++++ READING TEXT ++++
So, you’ve been honing your craft for at least a week. That’s great! But, before we get into successfully landing a client, let’s go down the dark road of rejection. Sometimes potential client expectations don’t match up with their budget and what you can offer. Don’t undercut yourself. If you have an hourly rate, stick to it. They’re good to have as a base to build from. If you know your rate can’t go lower, if you can’t rework the scope of the project, respectfully walk away. As Travis puts it, “if a client approaches you for something you can’t do, or are not comfortable doing, refer someone else. It builds community and a relationship with the potential client. Never turn away a chance to make a connection.” Be honest and forward with a potential client at all times. It’s better to turn them away than upset or disappoint them.

Pro Tip: Jeffrey mentioned, “they don’t see the years of struggles, tears, breakdowns and rejections.” It can be hard, but remember that you have a different perspective on your work and educating clearly is very important. And keep this in mind, too: “The phrases ‘Never make compromises’ and ‘the client is never wrong’ are both wrong. Find a balance. Clients are not money cows,” reminds Galacia Barton.
++++ RECORDS SHOWN ++++
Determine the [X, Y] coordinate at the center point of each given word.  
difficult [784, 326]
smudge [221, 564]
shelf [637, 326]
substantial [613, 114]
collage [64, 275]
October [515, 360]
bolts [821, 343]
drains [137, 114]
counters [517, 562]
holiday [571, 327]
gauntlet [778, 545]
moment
++++
# GOAL 1:
In the passage on client rejection, what does Travis say to do when a client approaches you for something you can't do or aren't comfortable doing?
# GOAL 2:
Present the word location rows as a Markdown table with the columns No. and Entry, starting at the row that contains "October [515, 360]" and ending at the last of those rows. Leave out any blank lines.

# COMPLETE ANSWER 1:
Refer someone else.

# COMPLETE ANSWER 2:
| No. | Entry |
|---|---|
| 1 | October [515, 360] |
| 2 | bolts [821, 343] |
| 3 | drains [137, 114] |
| 4 | counters [517, 562] |
| 5 | holiday [571, 327] |
| 6 | gauntlet [778, 545] |
| 7 | moment |